I'd read Aftermath before committing to flesh out the campaign. It'll be much easier to read one novel and make your storyline fit that timeline, than search through dozens-hundreds of wookieepedia entries to conform to those stories. especially if you have players familiar with the old EU who will correct you when you miss something or just loose the sense of immersion. That might happen either way, but at least if you just go by Aftermath then you wont have wasted so much time researching wookieepedia. You prep time is better spent reading the RPG rules and working out set-pieces, that'll make the game run smoothly, which is often better than knowing every detail in the old EU.

Another thing you should think about is that just because a ship is destroyed in a space battle, that doesn't mean the PC characters inside it are all killed.

  • A destroyed ship could make a crash landing on a nearby planet.
  • It floats in the debris of the battle, life support system strain as reserve power dwindles until discovered by the Empire, the Alliance, a salvage team, or any number of other NPC groups.
  • Maybe the crew's astromech saves the day with an emergency hyperspace jump.
  • The ship could be caught in a tractor beam and pull aboard one of the capital ships just before the hull is breached.

_PROBLEM DESCRIPTION:_ Copy the campaign advice, beginning at the words "I'd read Aftermath" and stopping after "are all killed.", with "Bloodline" substituted for every "Aftermath".

_RAW DATA:_
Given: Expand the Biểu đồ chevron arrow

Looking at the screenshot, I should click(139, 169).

* * *

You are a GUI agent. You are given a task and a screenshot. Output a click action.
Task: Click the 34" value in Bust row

---

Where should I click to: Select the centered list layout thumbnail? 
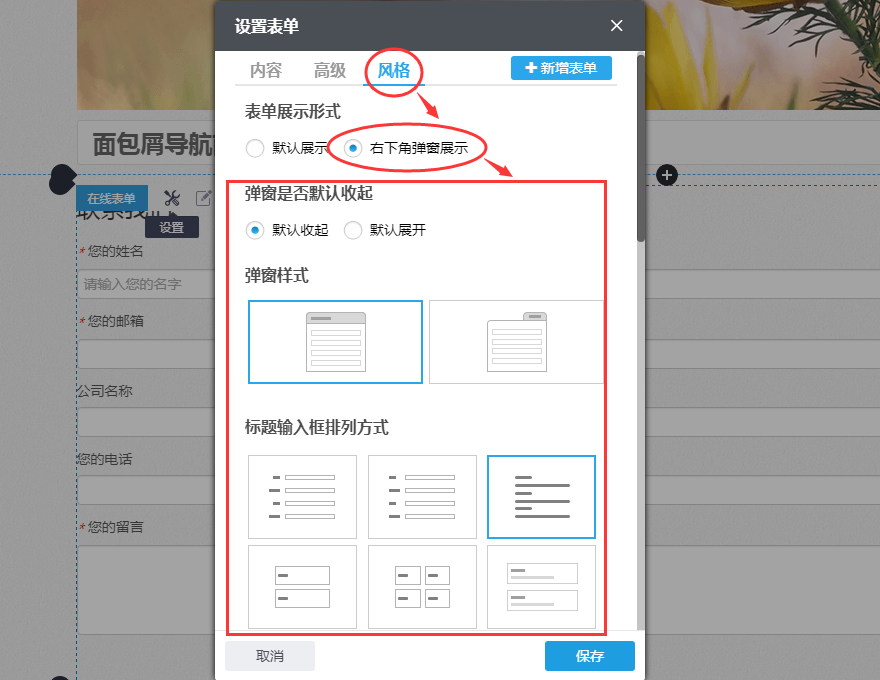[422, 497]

_THE ANSWER:_
I'd read Bloodline before committing to flesh out the campaign. It'll be much easier to read one novel and make your storyline fit that timeline, than search through dozens-hundreds of wookieepedia entries to conform to those stories. especially if you have players familiar with the old EU who will correct you when you miss something or just loose the sense of immersion. That might happen either way, but at least if you just go by Bloodline then you wont have wasted so much time researching wookieepedia. You prep time is better spent reading the RPG rules and working out set-pieces, that'll make the game run smoothly, which is often better than knowing every detail in the old EU.

Another thing you should think about is that just because a ship is destroyed in a space battle, that doesn't mean the PC characters inside it are all killed.